Choose a wifi provider that can collect, store and potentially analyse this data for you, safely and securely, while you retain ownership and control. You can then create and deliver highly tailored, branded promotions that relate to their profile, location and behaviour. Whether delivered through your own branded portal on their device or on digital displays or TVs in your foyer, restaurant or shop floor, this can have a genuinely ethical benefit too. Wastage of expensive printed material can be avoided if a menu or customer feedback form can be sent directly to a device. It also means you are more likely to collect far more accurate data, which in turn makes any subsequent outbound marketing activity far more cost-effective.
The pundits are now saying that up to 70% of consumers in-store have wifi-enabled devices in their pockets. Wanalytics is one of the latest innovations in wifi that enables you to identify what device is in use (or even switched on), where, and what it is being used for. It means that businesses can not only offer targeted promotions but also control and deliver lighting, heating and other services directly to where they are needed, reducing energy and creating a more eco-friendly environment in your business.
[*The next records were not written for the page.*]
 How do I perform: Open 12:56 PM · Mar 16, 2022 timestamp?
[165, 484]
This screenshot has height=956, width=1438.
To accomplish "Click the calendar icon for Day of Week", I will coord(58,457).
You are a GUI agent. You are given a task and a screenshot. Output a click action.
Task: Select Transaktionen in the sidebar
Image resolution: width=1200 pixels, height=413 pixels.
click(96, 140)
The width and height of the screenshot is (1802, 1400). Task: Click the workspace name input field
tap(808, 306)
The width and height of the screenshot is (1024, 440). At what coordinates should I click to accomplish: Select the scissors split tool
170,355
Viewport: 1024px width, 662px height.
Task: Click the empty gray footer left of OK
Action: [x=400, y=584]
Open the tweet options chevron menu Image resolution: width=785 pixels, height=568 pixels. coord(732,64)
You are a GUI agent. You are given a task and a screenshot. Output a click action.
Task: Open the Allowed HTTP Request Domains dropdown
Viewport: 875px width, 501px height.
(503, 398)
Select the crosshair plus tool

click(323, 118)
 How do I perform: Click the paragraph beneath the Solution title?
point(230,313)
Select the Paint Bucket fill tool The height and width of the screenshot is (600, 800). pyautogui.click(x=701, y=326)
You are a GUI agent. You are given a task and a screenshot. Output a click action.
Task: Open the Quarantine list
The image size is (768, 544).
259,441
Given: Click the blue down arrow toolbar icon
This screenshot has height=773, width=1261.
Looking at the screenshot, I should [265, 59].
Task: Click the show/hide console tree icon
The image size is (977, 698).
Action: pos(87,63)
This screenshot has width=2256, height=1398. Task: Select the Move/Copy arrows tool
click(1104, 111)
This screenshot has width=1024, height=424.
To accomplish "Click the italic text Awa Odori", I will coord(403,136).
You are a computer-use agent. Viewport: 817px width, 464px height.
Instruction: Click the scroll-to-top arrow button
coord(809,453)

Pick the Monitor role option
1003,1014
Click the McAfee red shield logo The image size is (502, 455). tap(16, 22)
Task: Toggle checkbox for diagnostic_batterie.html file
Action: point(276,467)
This level of intelligence from your wifi does rely on your provider being able to offer a service that is built on an open infrastructure to enable it to interface with other applications – whether digital displays or air-conditioning units. Not all wifi providers can provide this level of technical expertise or understanding of how to apply it to hospitality and retail businesses. And not all providers have established relationships with network providers who will automatically list your venue and services on their register of wifi services that they promote to their users, thus promoting your brand to an even wider audience. If you’re still unsure, ask your wifi provider for a list of reliable references and case studies. The relationship between a business and their customers is important; the way those customers are treated is what, in the end, makes a business ethical.